De vraies questions se posent évidemment : 60 % des Américains s’informent sur Facebook et 71 % des Français sur les réseaux sociaux (1). Dans une époque politique où la véracité des faits aurait perdu de son importance (les Anglo-Saxons la qualifient de « post-truth »), les plateformes numériques sont-elles responsables des fausses actualités qu’elles diffusent ?
Pour se défendre, Facebook explique n’être qu’un support technologique et non un média : les informations qui circulent sur son réseau ne font pas l’objet d’une intense éditorialisation. L’économiste Tyler Cowen dresse à ce titre un parallèle avec les serveurs email : doit-on leur reprocher de diffuser des messages militants, souvent faux également ?
Facebook et Google se sentent toutefois certainement un peu responsables : pendant la campagne, Mark Zuckerberg était intervenu pour empêcher que la modération de son réseau ne supprime des messages de Donald Trump, considérés comme haineux ; la semaine dernière, en même temps que Google, il a annoncé que son entreprise interdirait désormais les publicités des faux sites d’information.

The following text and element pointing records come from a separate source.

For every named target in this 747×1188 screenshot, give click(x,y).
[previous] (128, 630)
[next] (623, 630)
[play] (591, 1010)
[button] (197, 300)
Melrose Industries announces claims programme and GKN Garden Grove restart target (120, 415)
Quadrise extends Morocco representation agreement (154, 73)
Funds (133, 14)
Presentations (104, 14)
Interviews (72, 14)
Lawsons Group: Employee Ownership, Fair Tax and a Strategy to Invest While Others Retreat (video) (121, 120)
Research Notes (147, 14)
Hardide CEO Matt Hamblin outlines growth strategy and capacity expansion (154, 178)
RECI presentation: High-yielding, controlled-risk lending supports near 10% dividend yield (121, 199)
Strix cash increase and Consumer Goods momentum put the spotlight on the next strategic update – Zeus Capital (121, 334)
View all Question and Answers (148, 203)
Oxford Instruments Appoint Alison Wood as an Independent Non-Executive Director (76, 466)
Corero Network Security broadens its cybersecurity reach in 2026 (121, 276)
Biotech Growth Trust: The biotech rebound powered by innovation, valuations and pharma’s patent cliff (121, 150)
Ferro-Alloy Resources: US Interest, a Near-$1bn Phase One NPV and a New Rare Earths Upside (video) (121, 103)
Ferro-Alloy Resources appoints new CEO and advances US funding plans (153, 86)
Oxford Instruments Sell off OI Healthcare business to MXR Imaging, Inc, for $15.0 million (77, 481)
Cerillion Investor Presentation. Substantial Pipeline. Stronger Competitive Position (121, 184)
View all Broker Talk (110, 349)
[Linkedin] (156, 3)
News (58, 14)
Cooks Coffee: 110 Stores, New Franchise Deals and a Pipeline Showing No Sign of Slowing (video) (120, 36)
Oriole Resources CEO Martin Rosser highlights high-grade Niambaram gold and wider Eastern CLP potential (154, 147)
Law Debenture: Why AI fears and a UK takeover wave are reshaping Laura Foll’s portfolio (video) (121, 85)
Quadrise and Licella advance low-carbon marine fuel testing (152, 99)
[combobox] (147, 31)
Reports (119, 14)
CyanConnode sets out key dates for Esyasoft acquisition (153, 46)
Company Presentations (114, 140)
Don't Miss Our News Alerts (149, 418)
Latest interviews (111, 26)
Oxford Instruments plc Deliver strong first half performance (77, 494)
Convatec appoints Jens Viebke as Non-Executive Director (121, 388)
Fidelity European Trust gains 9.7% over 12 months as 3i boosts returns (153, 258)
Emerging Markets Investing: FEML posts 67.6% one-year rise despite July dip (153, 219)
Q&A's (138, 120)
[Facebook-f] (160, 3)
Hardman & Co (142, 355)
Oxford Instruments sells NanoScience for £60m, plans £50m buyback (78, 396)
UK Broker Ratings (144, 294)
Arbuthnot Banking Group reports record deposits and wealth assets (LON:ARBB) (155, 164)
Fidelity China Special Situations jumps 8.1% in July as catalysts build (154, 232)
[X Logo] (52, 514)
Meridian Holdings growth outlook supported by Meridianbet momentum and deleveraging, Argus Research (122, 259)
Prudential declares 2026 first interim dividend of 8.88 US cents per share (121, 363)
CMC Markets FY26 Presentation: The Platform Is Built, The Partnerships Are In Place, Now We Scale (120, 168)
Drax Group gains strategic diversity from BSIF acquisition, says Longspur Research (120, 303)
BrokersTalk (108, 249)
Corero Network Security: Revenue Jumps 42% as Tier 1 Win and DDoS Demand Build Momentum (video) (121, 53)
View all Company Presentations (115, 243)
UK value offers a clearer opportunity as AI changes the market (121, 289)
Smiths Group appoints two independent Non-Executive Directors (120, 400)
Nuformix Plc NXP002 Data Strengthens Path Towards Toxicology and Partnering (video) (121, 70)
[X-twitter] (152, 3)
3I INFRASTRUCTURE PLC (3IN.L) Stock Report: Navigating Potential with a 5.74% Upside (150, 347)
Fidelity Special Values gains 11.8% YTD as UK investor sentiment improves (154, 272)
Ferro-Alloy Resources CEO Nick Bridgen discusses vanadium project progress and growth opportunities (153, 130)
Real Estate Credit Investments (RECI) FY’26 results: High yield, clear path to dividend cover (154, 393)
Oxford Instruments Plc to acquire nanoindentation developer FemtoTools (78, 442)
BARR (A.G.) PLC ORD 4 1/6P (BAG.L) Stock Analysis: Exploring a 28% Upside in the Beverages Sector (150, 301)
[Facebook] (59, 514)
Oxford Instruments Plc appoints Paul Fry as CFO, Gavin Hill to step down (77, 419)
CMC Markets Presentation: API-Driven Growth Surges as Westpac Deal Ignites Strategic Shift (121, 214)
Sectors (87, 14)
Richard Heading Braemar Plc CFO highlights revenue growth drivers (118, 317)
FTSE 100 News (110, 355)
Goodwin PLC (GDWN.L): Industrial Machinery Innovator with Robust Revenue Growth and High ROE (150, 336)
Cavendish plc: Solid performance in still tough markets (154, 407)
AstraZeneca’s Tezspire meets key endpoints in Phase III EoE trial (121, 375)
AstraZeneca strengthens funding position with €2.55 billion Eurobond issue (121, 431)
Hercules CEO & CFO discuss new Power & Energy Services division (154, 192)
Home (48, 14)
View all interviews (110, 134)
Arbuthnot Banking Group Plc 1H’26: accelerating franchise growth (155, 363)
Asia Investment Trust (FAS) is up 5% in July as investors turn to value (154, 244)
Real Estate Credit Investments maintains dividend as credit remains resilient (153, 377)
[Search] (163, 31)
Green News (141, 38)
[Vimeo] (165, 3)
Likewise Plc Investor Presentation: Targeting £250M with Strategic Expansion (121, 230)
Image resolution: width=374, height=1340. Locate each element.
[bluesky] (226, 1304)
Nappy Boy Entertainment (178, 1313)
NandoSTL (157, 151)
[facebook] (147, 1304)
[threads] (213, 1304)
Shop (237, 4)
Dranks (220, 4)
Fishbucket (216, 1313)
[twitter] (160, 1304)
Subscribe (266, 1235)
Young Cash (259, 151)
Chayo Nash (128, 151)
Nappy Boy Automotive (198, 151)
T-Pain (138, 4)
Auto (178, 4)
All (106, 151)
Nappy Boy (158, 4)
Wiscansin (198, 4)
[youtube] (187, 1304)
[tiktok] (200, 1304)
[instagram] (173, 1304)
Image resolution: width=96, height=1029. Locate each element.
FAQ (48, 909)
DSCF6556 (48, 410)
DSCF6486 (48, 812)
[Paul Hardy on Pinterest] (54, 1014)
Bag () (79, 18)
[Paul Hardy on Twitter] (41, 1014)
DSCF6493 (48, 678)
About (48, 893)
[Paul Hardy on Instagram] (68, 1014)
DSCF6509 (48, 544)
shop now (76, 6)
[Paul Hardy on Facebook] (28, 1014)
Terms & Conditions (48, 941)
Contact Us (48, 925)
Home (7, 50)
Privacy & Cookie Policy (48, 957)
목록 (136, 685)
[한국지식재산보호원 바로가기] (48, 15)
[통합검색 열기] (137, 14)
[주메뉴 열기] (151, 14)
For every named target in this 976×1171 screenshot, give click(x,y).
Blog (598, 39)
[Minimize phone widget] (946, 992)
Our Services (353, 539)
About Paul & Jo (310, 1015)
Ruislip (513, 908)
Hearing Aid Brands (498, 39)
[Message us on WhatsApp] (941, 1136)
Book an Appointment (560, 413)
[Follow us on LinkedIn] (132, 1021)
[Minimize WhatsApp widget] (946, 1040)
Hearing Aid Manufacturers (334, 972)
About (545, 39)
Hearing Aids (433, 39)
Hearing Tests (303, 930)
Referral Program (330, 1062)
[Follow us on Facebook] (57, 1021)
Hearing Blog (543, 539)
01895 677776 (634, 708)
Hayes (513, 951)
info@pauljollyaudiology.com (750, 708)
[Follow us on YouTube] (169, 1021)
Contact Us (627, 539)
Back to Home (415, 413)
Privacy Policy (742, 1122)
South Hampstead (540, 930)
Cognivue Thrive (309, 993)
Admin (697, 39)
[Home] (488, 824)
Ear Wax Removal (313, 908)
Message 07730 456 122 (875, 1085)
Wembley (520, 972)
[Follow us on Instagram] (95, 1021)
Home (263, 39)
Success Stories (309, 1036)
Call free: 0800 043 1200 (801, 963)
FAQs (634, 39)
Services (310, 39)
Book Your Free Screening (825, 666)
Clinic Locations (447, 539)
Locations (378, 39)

La régulation du « marché des idées » est une question sur laquelle l’économie a déjà réfléchi, notamment depuis un article fondateur de Ronald Coase (prix Nobel 1991) (2). Elle a été particulièrement étudiée aux Etats-Unis sous l’angle de la liberté d’expression (3).
Ce contexte est une opportunité pour la presse traditionnelle : elle peut se distinguer par la qualité de son offre et de ses analyses, renvoyant un signal aux consommateurs sur ce qui la distingue du caniveau médiatique
Asymétrie d’information. Sur ce marché, les consommateurs sont en situation d’asymétrie d’information (ils en savent moins que les distributeurs d’actualités) et ne peuvent pas, a priori, distinguer par eux-mêmes les bonnes données des mauvaises. Un phénomène d’« antisélection », décrit par George Akerlof (prix Nobel 2001), conduit les mauvais produits à chasser les bons. Cette tendance est d’ailleurs probablement renforcée par les biais des consommateurs : sur les réseaux sociaux, ils cherchent généralement à confirmer leurs idées plutôt qu’à en découvrir de nouvelles.
Paradoxalement, ce contexte est une opportunité pour la presse traditionnelle : elle peut se distinguer par la qualité de son offre et de ses analyses, renvoyant un signal aux consommateurs sur ce qui la distingue du caniveau médiatique. Les réseaux sociaux peuvent suivre la même voie. Dans une ère d’abondance, la fonction de sélection sera toujours plus valorisée par les consommateurs, et la confiance essentielle (c’est ce qui fait, d’ailleurs, la force des algorithmes de Google ou Netflix) ! La course à la qualité et à l’innovation est ouverte ; elle sera plus utile que les réflexes régulateurs pavloviens.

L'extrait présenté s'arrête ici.